Под руки они свели Айзенвальда до площадки и остановились передохнуть. Опираясь на точеный кубик, украшающий перила на повороте, генерал высказывался с какой-то веселой яростью, так что искры брызгали из глаз:
– Таких вечно губит самонадеянность и желание покрасоваться напоследок перед жертвой. Ну, и высказать то, чего никому нельзя доверить. Если исповедник после умрет, палач ничем не рискует.
Они спустились на еще один пролет, лакей повозился с засовом и распахнул двери в залитый солнцем двор. Вдвоем с Занецким они оседлали Длугоша и двух упитанных гнедых.
– Ничего не поделаешь, придется под седлом походить, – Тумаш похлопал упряжных по изогнутым шеям. Полез в карман за сахаром.
– Вы их не кормите, сцепятся а то. Пан генерал, може, я на караковом поеду?
Айзенвальд фыркнул. Велел подвести верхового к крыльцу и закинул в седло непослушное тело.
– Пан Ведрич так упирал, что короны зарыты, Ужиный Король мертв, зато Морена встала, и что на всех папоротника от нее и Гонитвы защититься не хватит, что я уж начал опасаться за его здоровый ум и трезвую память…
Тумаш отчаянно замахал руками, показывая, что и его память от этих объяснений тоже уже не слишком трезвая. Ян же бормотал под нос, налегая на створку ворот:
– А чего?… Папоротников цвет от Гонитвы ратует и этой… безносой, не к ночи будь помянута, – он потрогал шапку и широко перекрестился. – У нас в деревне любой скажет. И меня он спас.

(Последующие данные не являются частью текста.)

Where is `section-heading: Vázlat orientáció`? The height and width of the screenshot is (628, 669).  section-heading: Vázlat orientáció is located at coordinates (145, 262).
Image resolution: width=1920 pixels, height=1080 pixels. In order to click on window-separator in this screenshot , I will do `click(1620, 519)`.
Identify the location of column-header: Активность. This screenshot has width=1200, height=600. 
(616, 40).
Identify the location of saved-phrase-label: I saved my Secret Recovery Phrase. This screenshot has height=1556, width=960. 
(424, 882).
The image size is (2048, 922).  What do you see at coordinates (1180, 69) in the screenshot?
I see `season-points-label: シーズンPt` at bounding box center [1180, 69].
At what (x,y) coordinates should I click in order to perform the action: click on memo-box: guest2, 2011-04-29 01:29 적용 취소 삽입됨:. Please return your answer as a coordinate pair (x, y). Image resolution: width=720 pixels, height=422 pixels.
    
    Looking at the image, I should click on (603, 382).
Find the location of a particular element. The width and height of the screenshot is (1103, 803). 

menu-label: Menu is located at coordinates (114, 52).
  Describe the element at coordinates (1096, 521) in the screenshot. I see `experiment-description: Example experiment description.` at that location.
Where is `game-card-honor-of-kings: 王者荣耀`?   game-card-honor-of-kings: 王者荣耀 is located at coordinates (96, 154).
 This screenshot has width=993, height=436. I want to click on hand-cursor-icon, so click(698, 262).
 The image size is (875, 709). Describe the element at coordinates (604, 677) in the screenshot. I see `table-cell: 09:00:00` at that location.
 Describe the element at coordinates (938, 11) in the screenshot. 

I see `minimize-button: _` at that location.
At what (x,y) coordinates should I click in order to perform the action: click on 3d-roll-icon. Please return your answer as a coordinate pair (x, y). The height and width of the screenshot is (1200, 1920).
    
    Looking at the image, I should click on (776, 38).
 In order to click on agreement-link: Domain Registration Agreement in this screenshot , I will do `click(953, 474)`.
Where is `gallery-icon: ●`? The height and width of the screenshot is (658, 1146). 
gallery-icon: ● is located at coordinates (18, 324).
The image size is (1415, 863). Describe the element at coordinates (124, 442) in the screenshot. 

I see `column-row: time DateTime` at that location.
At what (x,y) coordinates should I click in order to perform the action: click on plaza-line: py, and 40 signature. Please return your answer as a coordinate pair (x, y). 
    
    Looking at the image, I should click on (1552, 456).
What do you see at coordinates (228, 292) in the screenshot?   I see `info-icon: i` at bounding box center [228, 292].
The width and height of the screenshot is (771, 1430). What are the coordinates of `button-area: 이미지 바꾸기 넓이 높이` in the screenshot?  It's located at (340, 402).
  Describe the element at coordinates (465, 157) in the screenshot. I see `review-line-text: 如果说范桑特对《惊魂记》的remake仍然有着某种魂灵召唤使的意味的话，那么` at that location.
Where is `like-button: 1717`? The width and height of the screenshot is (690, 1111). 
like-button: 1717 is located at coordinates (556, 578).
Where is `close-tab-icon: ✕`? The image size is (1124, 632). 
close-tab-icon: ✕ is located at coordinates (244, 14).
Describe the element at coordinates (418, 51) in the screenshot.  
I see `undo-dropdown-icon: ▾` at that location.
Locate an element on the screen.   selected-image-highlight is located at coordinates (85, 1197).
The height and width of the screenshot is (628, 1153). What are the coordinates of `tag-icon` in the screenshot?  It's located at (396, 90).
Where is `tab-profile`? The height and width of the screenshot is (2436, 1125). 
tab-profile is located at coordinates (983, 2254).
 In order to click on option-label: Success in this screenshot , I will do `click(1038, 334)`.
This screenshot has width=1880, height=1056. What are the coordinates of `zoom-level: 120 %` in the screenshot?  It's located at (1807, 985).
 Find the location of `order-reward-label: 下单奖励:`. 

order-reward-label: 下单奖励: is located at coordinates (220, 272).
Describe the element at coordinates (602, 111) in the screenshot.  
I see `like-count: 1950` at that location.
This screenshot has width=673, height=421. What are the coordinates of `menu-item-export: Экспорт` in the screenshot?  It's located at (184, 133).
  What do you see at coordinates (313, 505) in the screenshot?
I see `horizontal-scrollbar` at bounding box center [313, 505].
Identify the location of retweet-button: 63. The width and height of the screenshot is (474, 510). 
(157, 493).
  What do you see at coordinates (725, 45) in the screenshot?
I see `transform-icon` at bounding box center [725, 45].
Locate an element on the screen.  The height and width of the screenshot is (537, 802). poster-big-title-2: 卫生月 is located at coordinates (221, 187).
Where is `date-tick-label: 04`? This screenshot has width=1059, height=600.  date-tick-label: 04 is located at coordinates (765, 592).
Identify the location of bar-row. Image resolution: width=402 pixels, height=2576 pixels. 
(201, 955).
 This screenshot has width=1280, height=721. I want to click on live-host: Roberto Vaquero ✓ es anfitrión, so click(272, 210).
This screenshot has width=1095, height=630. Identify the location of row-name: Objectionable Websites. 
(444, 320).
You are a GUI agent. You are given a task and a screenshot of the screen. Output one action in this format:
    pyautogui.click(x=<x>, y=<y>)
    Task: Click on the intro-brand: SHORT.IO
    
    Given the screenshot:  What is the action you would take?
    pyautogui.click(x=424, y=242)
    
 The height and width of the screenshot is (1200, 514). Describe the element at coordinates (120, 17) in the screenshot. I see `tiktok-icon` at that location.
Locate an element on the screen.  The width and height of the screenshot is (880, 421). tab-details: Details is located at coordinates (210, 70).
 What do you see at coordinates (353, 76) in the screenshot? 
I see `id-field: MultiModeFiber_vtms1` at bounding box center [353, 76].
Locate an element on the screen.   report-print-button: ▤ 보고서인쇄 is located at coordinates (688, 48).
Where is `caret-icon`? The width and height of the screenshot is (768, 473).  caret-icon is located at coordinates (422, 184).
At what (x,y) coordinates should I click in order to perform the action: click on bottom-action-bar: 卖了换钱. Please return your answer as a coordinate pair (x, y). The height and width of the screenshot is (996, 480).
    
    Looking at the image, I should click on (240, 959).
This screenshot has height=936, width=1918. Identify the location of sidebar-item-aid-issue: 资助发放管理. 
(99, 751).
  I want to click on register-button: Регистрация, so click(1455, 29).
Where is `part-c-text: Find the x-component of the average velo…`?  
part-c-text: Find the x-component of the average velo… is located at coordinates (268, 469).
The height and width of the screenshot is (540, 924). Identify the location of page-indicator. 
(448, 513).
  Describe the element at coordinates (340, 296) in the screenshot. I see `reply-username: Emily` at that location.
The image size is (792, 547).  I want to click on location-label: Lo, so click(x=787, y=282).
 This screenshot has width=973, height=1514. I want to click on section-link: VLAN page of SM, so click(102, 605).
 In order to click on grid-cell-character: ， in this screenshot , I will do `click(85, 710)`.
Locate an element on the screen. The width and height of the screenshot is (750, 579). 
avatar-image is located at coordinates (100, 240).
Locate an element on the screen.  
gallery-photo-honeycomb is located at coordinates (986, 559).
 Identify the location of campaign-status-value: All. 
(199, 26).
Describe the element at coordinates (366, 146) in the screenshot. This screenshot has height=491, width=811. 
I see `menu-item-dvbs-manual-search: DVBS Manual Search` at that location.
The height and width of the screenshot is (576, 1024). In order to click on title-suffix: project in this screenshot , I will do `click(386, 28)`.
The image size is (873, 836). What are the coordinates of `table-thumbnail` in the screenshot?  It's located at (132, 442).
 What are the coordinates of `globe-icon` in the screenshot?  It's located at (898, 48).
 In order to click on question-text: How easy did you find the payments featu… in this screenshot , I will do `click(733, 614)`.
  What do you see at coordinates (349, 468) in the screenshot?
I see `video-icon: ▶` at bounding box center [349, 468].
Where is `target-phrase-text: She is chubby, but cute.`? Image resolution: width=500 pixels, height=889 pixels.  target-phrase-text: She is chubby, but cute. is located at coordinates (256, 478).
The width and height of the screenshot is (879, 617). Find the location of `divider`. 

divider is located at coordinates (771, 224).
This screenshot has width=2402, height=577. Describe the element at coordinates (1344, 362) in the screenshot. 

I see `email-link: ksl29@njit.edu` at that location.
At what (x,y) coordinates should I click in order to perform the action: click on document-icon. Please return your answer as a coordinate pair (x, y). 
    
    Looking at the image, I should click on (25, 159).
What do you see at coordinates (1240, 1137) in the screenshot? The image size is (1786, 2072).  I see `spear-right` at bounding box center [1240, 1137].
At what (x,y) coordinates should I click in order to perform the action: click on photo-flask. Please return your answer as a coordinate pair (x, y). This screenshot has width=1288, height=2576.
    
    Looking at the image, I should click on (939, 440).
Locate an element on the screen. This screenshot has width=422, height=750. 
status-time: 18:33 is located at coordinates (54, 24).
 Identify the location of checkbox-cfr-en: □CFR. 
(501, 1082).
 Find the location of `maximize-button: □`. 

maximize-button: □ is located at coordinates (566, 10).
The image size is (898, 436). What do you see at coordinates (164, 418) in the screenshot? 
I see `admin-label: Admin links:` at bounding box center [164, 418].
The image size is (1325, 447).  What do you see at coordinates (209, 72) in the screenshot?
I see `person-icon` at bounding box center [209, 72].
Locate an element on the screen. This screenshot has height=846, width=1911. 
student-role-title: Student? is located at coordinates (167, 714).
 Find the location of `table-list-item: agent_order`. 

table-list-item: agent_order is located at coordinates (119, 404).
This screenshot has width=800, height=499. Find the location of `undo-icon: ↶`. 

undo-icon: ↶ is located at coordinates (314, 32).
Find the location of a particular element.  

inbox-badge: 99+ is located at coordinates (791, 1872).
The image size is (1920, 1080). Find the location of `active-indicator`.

– Ну да! А что короны? – не собирался сдаваться Тумаш, – Те, в виде ужей, что в ратуше? Так паны Долбик-Воробей и Адам Цванцигер по науке опровергли принадлежность их Эгле и Жвеису.
– Errarae humanum est… – Генрих послал коня в арку, гордо выпрямившись в седле – будто не сгибался только что, хватаясь за живот. Занецкий оглянулся: синеглазый Ян тоже сидел крепко. Да и проехать им было всего ничего – налево по Замковой до места, где она соединялась с Большой. Вот только сейчас мощеная змея улицы кипела от стены до стены вояками и штатскими, пешими и верховыми. Все суетились, орали, подрезали друг другу дорогу: лошади в мыле, взбешенные всадники, застрявшие в сутолоке экипажи. Волоклись груженые телеги с семействами поверх скарба; заядло матюкались возчики; протяжно щелкали бичи, засталяя эхо метаться между домами. Пробираться пришлось по головам: размахивать плетью, горячить коней – прохожие с криком порскали из-под оскаленных морд и взнесенных копыт. На площади перед ратушей бедлам не закончился, но слегка раздался в стороны.
Чтобы проникнуть в музей, Айзенвальд выбрал боковой вход, спрятанный за ствол старой ивы. Тумаш помог бывшему хозяину спешиться. Ян подхватил поводья.
– Подождешь на Руднинку, – приказал Айзенвальд. – Мы начали говорить о коронах. Вы не представляете, насколько Цванцигеры ходили по краю… Ведрич прекрасно знал, что короны найдены. Сам присутствовал…
Он поставил ногу на очередную ступеньку.
– Но он не человек, забрать их не мог. А потом посчитал, должно быть, что так даже лучше. Лежат себе в музее и лежат… Приходи и…
Тумаш подергал запертую дверь.
Айзенвальд, тяжело дыша, присел на спину одному из украшающих крыльцо львов. Погладил завитки мраморной гривы.
– Отдохнем… Так вот. Узор… развивается циклично, время от времени претерпевая колебания. А полюса его – Морена и Ужиный Король. Когда же Ведрич призвал богиню смерти, ну, пусть думал, что призвал… и убил пана Лежневского, стрелка дернулась к темной стороне. Но предки не дураки…
Айзенвальд потер шею, на которой, показалось Тумашу, заалела на миг полоса от сорванной цепочки с медальоном.
– Создали защиту от сволочей. Пятьсот лет короны в земле лежали – и вдруг всплыли?… Я-то полагал по наивности, что Эгле символы державности спасла. А на деле – механизм прямой связи с Узором.